BASIC speed

+TheBF · February 21, 2017

I have never written a BASIC compiler or even an interpreter but I can understand how it would have lots of overhead to make it safe in the way that BASIC is designed to be. I still have grudges with TI over how they implemented the TI-BASIC and XB languages in GPL. Soooo slow.
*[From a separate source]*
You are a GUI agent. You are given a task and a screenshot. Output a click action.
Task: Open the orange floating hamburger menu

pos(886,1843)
I spent so many hours in the '80s trying to make it go faster.

I found this video on youtube demonstrating the speed-up you get using a compiler for XB and it would have made me happy many years ago.
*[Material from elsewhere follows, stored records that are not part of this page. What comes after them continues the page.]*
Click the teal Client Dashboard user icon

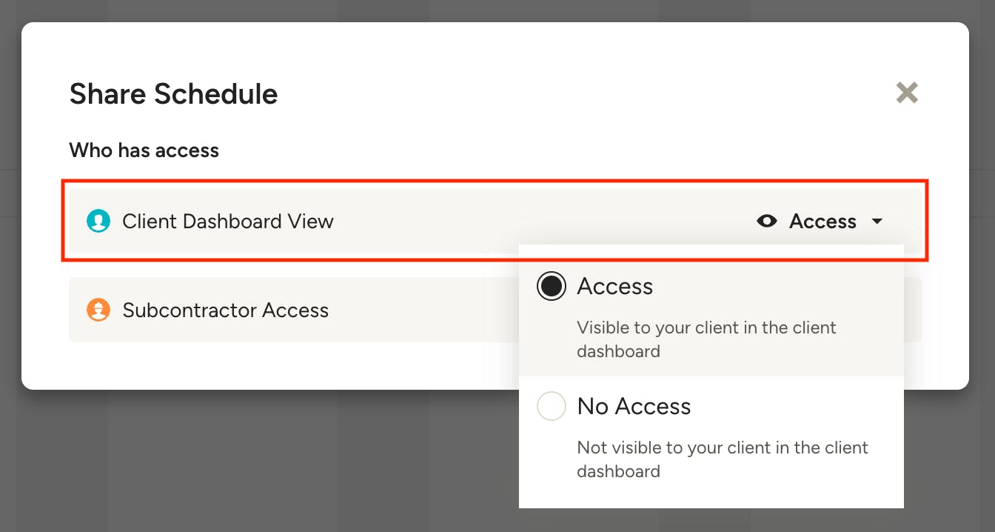[98, 221]
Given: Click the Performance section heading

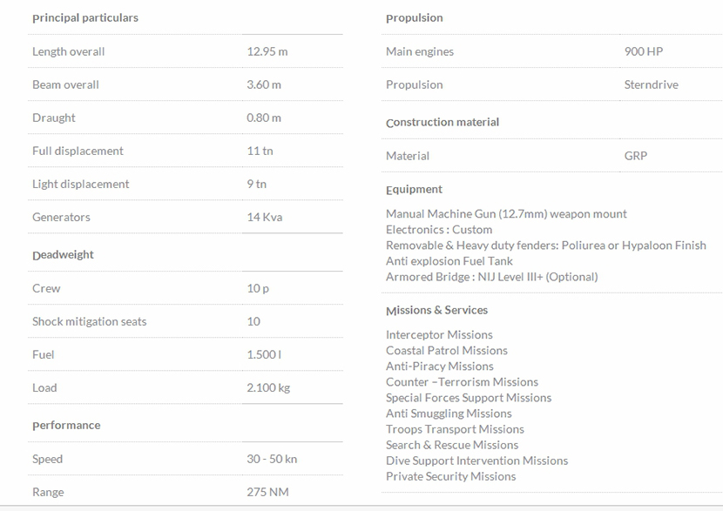Looking at the screenshot, I should (66, 426).
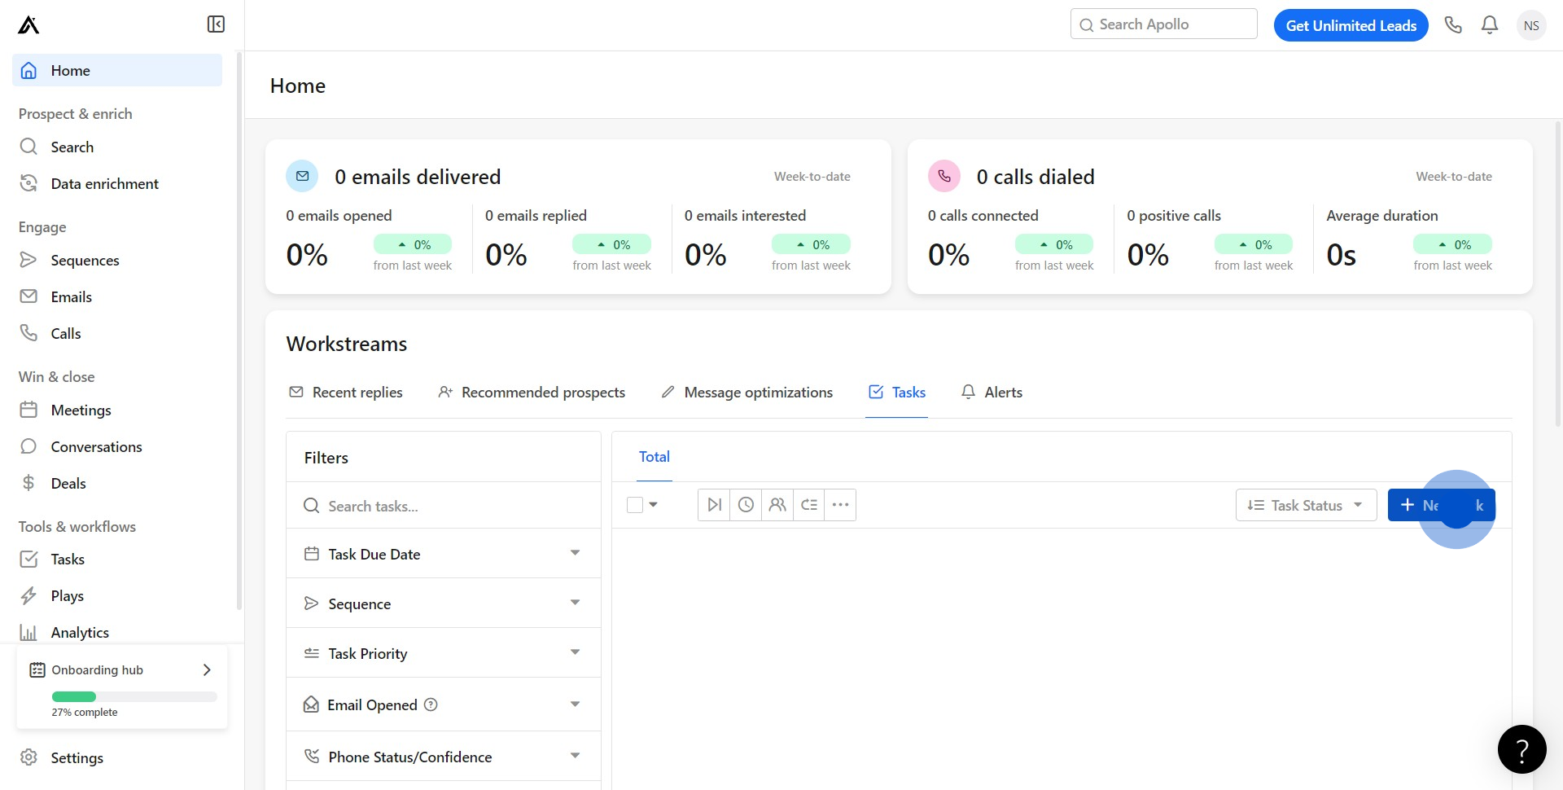Switch to the Alerts tab
The width and height of the screenshot is (1563, 790).
tap(992, 393)
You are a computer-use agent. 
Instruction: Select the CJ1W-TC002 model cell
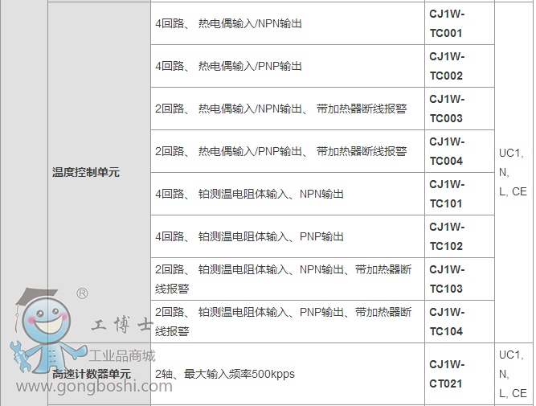tap(447, 67)
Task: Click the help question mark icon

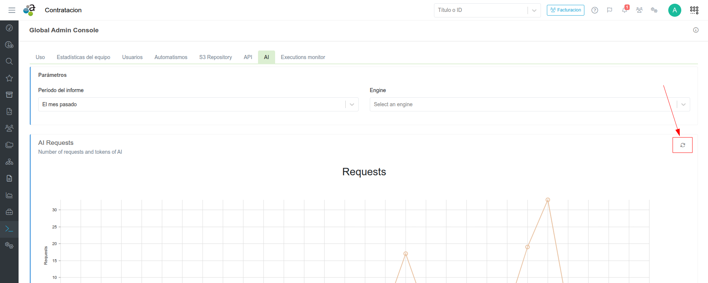Action: click(595, 10)

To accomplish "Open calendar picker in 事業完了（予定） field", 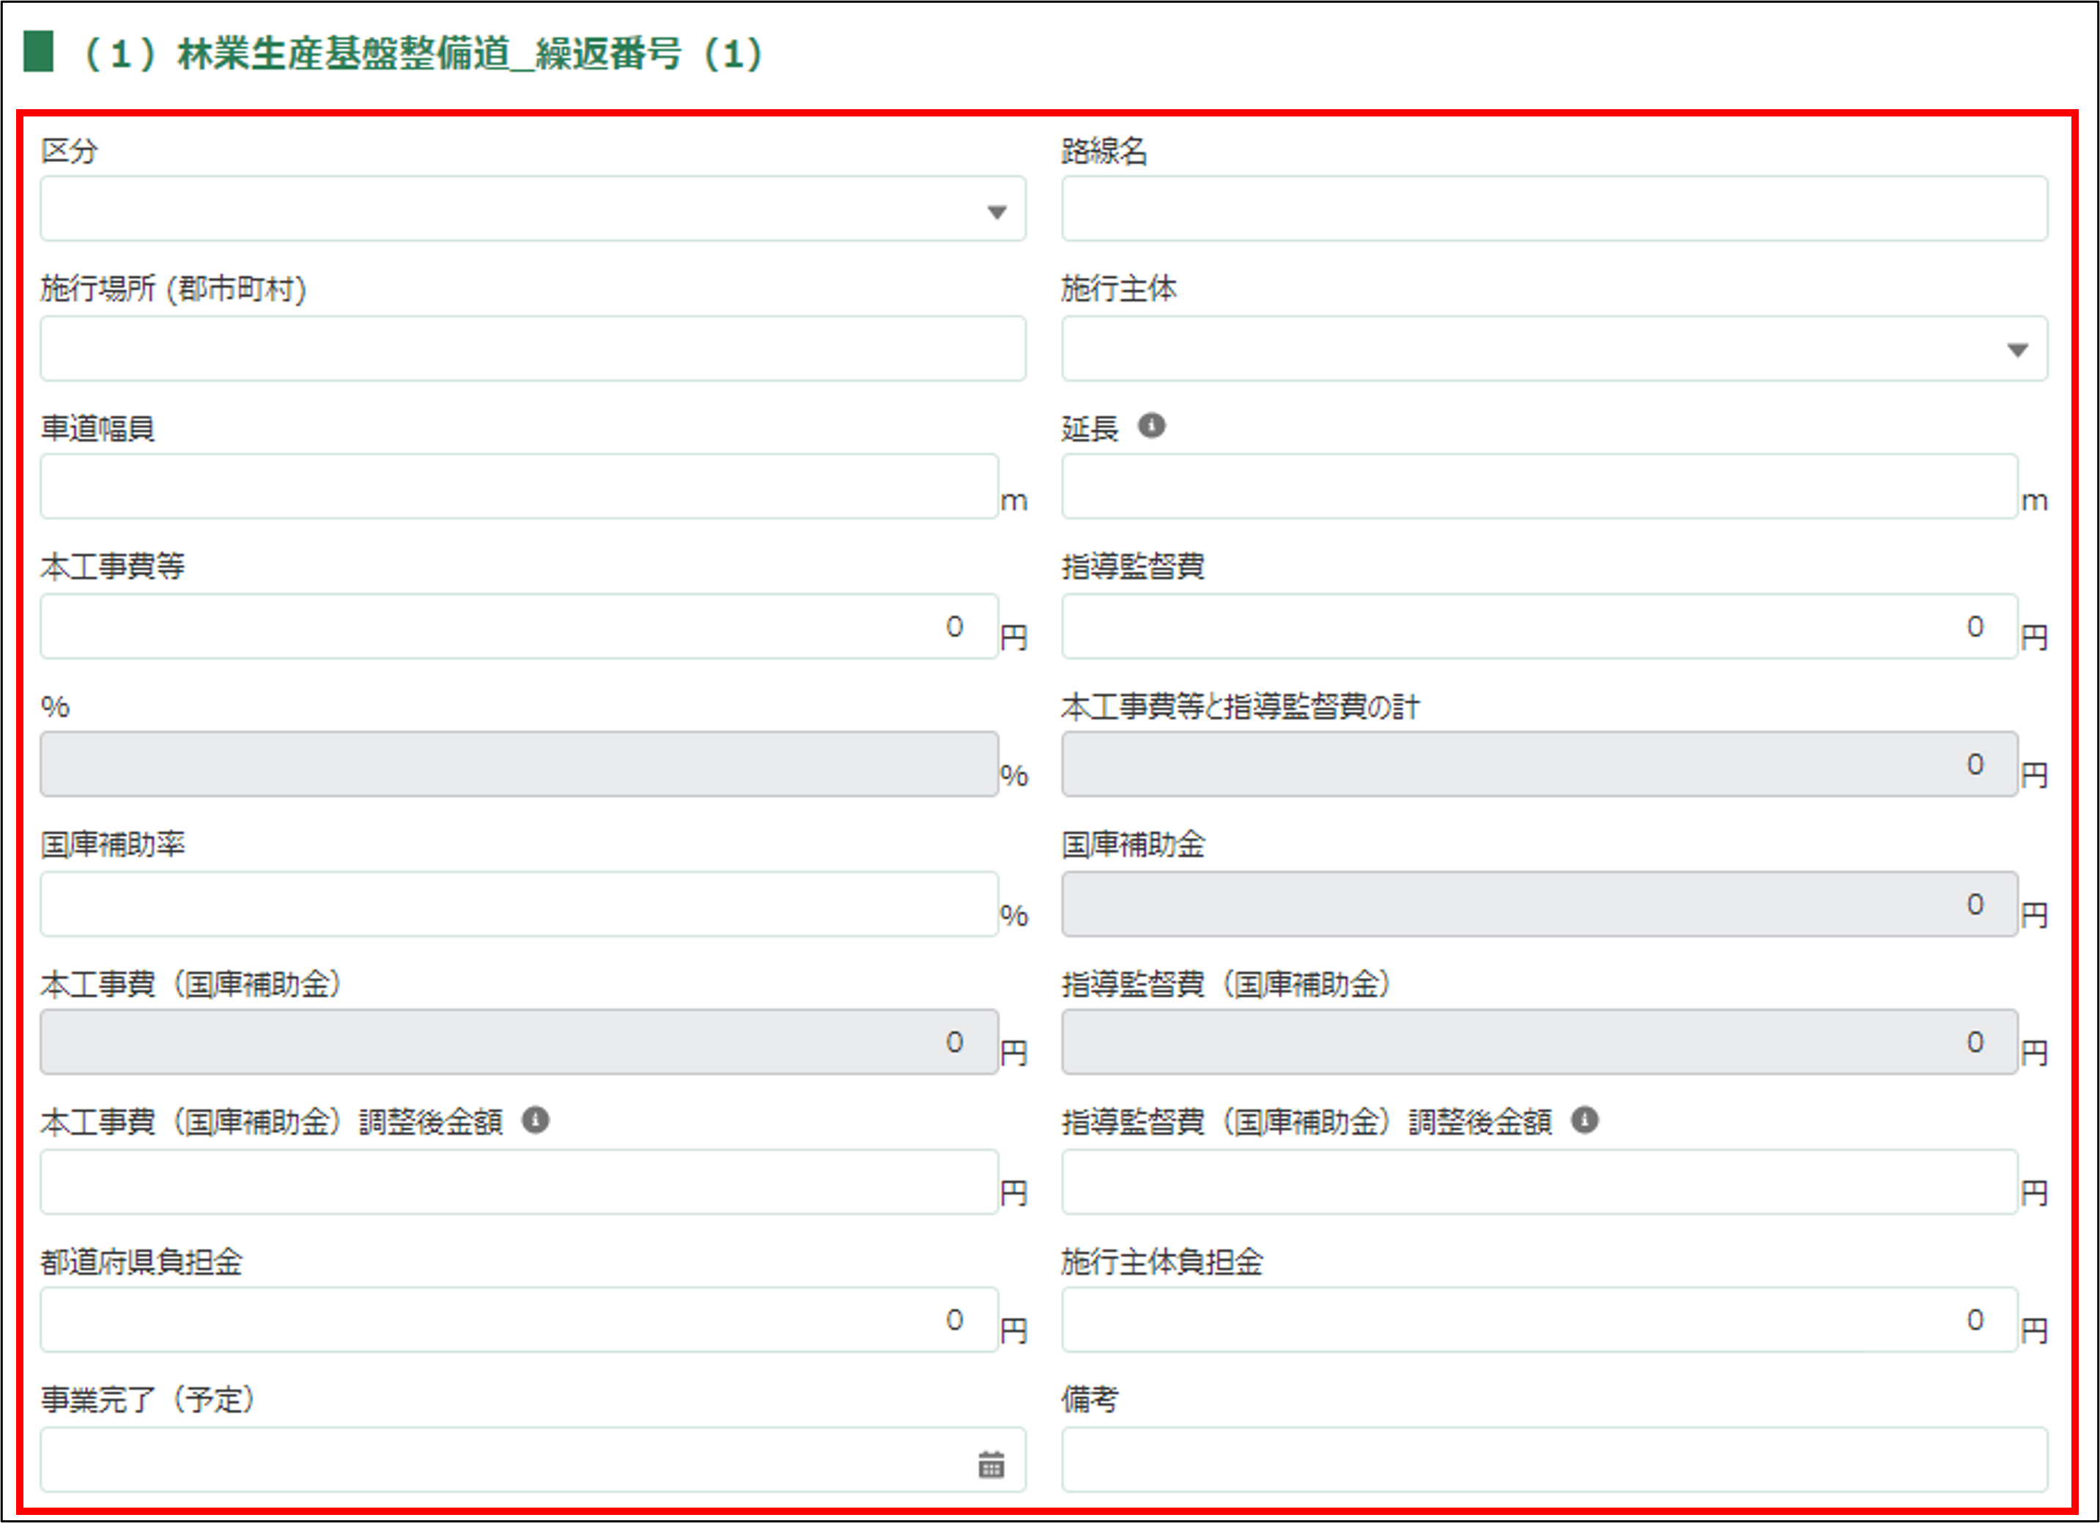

I am in the middle of writing a version of CAMEL Forth for the TI-99 and I wondered how it would compare on this simple test.

Here is the video I made using version .5 of the system.
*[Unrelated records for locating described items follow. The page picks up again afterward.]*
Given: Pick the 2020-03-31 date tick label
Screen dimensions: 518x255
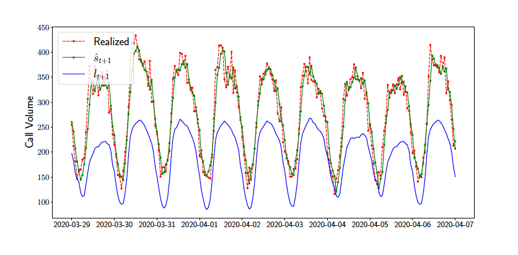Looking at the screenshot, I should [157, 223].
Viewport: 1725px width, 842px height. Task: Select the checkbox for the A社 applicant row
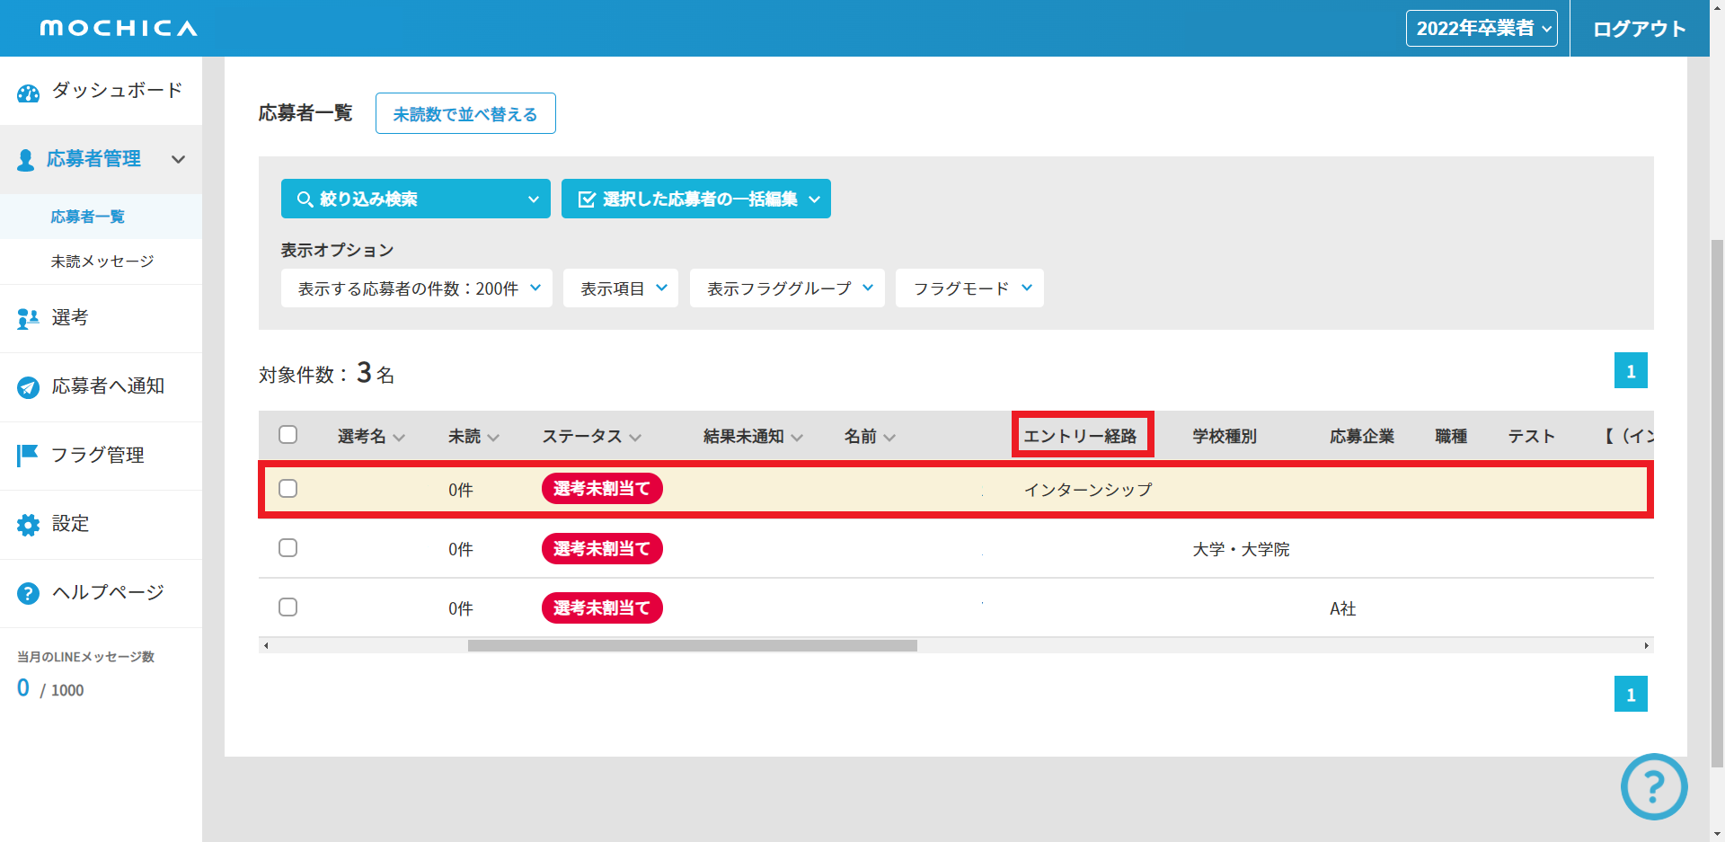[288, 607]
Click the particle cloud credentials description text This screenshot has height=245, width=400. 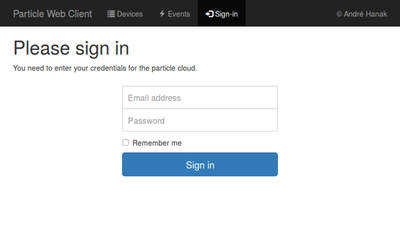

I shows a bit more of what this ancient platform could have done if the engineers would have been free to make it properly.

Camel Forth V.5 Demo.mov

Opry99er · February 21, 2017

That is a video I made to showcase seniorfalcon's compiler several years ago.

It is a brilliant utility, and allows for super fast games to be produced in XB.

I look forward to your Forth implementation!!

+Lee Stewart · February 21, 2017

FYI, translated to fbForth 2.0, the first takes 5.5 seconds and the second ~0.4 second.

...lee

+TheBF · February 21, 2017

Cool. I am new here but I thought you might be on this site.

I used to love XB. I thought is was just great until I wrote something one day and showed my sister in law.

She said "Why is it so slow?" She was comparing it to the Commodore 64. I was P.O. ed. :-)

Nice to make your acquaintance. I was looking for stuff on youtube when I found your video.

Made me curious about how my code compared... of course.

It's got me thinking about putting a BASIC wrapper on top of Forth to make something more

palatable for people. It's been done in the past on other machines and it should go pretty fast.

So much code, so little time.

BF

+TheBF · February 21, 2017

FYI, translated to fbForth 2.0, the first takes 5.5 seconds and the second ~0.4 second.

...lee

Hi Lee,

That's interesting. Is FBForth based on TI-Forth? If so then I believe the difference is mostly in the EMIT implementation.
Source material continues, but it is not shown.